Tra gli effetti collaterali positivi c’è l’abbassamento dell’età media dei fruitori e dei protagonisti della filiera culturale e creativa.
E se l’innovazione digitale non interessa solo la fruizione, ma anche la produzione dei contenuti, molti settori della filiera oggi sono alle prese con le prime sperimentazioni volte a introdurre l’AI nei processi creativi, esplorandone opportunità e criticità.
Precarietà contrattuale
Nonostante la crescita del ruolo sia di produzione che di fruizione dei giovani e la lieve ripresa occupazionale nel Mezzogiorno, se si analizzano i dati relativi alle tipologie di contratto e alle modalità di lavoro dei dipendenti nel settore culturale e creativo, emerge una certa precarietà, seppure concentrata in specifici comparti.

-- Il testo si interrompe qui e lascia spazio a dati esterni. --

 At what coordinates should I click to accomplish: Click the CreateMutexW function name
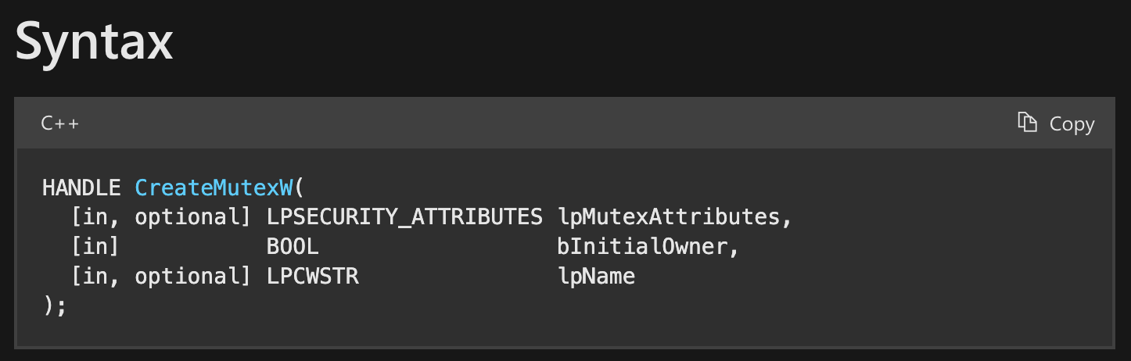[214, 188]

In termini di durata del contratto, il sistema nel suo complesso presenta una quota di lavoratori con contratto a termine del 14,7%, leggermente inferiore alla media nazionale del 16,0%. Tuttavia, all’interno del core cultura, la percentuale sale al 15,3%, mentre è più bassa nel settore creative driven con il 13,9%.
La precarietà appare più marcata nelle performing arts e arti visive (30,8%), nelle attività di valorizzazione del Patrimonio storico e artistico (23,9%) e nel settore dell’Architettura e design (20,2%).
Al contrario, nel comparto di Audiovisivo e musica, i contratti a tempo determinato sono meno diffusi, con una percentuale dell’8,9%.